Records contained in a dataset
-- Opening Marker --

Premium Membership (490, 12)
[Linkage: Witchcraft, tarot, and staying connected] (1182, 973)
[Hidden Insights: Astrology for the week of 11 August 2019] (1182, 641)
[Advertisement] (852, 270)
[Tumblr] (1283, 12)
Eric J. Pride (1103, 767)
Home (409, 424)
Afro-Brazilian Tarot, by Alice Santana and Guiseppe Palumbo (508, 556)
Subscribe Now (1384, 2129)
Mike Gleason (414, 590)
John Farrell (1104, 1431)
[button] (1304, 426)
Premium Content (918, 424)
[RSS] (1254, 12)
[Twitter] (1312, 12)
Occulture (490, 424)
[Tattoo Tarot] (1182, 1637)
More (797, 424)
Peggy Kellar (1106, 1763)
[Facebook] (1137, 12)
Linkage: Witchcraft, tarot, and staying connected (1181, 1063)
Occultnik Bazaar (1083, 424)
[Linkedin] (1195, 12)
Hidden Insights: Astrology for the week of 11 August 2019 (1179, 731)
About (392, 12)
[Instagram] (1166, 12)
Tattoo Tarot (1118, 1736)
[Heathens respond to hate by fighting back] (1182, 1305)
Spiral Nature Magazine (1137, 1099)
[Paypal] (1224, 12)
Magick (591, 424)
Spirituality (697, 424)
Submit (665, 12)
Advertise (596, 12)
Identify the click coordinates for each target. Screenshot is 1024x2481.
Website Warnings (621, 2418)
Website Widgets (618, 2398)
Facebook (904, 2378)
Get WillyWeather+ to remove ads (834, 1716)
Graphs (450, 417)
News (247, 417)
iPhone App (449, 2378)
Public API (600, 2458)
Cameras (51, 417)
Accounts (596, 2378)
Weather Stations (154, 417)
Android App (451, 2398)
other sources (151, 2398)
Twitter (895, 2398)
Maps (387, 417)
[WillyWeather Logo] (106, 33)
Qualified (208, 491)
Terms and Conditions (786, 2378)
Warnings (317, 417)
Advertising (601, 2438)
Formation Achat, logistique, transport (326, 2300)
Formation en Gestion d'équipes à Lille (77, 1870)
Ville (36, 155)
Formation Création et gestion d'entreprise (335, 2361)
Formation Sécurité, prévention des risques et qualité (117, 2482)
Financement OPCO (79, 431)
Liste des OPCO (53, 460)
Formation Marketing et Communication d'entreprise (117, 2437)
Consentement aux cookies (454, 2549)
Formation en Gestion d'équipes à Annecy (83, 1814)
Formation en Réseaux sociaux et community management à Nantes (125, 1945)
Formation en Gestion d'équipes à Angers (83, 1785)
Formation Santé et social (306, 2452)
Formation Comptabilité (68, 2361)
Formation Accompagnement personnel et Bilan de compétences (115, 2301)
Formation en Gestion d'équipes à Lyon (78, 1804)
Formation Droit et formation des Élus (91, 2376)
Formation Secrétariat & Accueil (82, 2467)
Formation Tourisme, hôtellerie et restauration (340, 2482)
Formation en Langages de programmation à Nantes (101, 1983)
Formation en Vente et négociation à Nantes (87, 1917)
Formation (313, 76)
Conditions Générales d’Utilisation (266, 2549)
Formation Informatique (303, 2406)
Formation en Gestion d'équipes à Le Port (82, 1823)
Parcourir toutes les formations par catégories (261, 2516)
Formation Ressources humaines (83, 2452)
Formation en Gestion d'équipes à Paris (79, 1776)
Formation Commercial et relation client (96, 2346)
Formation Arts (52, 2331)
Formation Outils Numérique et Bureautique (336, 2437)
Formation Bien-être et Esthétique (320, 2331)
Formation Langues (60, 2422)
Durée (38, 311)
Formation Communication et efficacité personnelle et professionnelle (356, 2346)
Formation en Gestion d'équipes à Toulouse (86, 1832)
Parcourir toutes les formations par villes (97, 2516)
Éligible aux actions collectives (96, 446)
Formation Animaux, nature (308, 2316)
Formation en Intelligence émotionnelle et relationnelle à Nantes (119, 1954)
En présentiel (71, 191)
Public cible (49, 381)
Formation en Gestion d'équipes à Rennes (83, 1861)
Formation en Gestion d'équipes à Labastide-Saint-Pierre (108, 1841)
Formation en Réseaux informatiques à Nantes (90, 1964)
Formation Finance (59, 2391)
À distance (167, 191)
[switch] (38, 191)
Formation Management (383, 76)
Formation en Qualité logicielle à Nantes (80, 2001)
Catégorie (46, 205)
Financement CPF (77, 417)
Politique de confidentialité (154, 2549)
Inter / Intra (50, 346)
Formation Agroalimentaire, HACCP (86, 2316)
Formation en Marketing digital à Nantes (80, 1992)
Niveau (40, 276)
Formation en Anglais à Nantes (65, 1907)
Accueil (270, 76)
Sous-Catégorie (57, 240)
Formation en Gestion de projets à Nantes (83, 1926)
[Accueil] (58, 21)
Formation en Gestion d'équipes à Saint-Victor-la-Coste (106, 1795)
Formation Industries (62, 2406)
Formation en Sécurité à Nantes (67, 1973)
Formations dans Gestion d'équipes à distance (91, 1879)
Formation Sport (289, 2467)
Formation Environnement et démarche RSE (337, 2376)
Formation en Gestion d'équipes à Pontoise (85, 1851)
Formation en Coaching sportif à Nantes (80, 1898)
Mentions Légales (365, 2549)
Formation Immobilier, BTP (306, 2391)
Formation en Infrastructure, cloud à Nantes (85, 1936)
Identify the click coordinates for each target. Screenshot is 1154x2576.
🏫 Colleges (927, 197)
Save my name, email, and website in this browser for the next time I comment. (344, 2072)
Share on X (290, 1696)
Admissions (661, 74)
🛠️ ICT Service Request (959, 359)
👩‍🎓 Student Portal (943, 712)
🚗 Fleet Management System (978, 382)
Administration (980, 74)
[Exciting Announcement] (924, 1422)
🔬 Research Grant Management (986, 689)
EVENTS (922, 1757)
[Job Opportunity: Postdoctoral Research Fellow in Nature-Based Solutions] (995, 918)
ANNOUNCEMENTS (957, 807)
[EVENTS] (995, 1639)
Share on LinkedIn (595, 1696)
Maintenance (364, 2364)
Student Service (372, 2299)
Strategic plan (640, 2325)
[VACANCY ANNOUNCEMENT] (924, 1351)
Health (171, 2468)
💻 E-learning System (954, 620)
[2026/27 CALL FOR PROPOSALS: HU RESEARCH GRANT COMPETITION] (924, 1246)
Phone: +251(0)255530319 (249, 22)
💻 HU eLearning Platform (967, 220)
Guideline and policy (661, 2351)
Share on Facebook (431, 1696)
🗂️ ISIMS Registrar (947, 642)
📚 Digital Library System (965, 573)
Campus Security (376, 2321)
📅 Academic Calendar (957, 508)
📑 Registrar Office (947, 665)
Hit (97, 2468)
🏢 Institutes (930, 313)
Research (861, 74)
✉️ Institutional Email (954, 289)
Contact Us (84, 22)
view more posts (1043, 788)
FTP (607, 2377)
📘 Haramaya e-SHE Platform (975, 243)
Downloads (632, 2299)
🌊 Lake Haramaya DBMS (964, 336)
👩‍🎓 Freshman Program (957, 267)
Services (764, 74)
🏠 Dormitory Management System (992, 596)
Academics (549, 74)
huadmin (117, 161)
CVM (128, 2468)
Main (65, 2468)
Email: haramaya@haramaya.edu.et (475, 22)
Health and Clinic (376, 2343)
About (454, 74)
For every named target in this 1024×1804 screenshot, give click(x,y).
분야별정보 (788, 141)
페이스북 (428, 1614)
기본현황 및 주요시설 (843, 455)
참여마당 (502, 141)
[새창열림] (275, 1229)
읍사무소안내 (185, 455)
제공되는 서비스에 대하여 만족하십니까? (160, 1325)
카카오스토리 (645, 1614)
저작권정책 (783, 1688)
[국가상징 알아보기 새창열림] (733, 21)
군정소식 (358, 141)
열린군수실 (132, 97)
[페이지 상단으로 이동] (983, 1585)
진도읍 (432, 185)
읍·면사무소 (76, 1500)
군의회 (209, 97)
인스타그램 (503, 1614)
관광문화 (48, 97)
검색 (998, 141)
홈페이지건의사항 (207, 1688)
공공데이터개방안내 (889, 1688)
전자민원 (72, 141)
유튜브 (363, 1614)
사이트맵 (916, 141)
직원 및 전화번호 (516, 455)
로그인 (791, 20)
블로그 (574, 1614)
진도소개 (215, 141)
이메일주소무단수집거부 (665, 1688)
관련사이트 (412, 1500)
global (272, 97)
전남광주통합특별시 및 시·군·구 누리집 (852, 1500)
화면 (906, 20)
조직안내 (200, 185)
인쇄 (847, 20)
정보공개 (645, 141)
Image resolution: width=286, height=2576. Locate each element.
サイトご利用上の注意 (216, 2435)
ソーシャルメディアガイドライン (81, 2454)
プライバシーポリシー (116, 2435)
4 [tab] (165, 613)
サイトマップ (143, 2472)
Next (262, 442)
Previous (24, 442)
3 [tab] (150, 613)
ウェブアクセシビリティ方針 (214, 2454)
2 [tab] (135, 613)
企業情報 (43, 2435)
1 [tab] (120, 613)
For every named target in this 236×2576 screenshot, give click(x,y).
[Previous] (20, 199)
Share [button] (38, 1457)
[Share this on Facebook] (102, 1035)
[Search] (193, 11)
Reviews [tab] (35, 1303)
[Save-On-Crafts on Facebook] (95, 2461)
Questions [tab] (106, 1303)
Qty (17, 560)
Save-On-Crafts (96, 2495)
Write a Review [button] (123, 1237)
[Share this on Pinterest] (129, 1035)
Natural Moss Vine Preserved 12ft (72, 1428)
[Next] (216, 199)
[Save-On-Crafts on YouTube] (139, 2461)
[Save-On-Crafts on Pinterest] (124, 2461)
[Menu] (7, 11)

-- Closing Marker --

Using the records above, restate word for word the lines from the one with "Occulture (490, 424)" through the one with "Screenshot is 1024x2481.", both included.

▶ [Worked solution]
Occulture (490, 424)
[Tattoo Tarot] (1182, 1637)
More (797, 424)
Peggy Kellar (1106, 1763)
[Facebook] (1137, 12)
Linkage: Witchcraft, tarot, and staying connected (1181, 1063)
Occultnik Bazaar (1083, 424)
[Linkedin] (1195, 12)
Hidden Insights: Astrology for the week of 11 August 2019 (1179, 731)
About (392, 12)
[Instagram] (1166, 12)
Tattoo Tarot (1118, 1736)
[Heathens respond to hate by fighting back] (1182, 1305)
Spiral Nature Magazine (1137, 1099)
[Paypal] (1224, 12)
Magick (591, 424)
Spirituality (697, 424)
Submit (665, 12)
Advertise (596, 12)
Identify the click coordinates for each target. Screenshot is 1024x2481.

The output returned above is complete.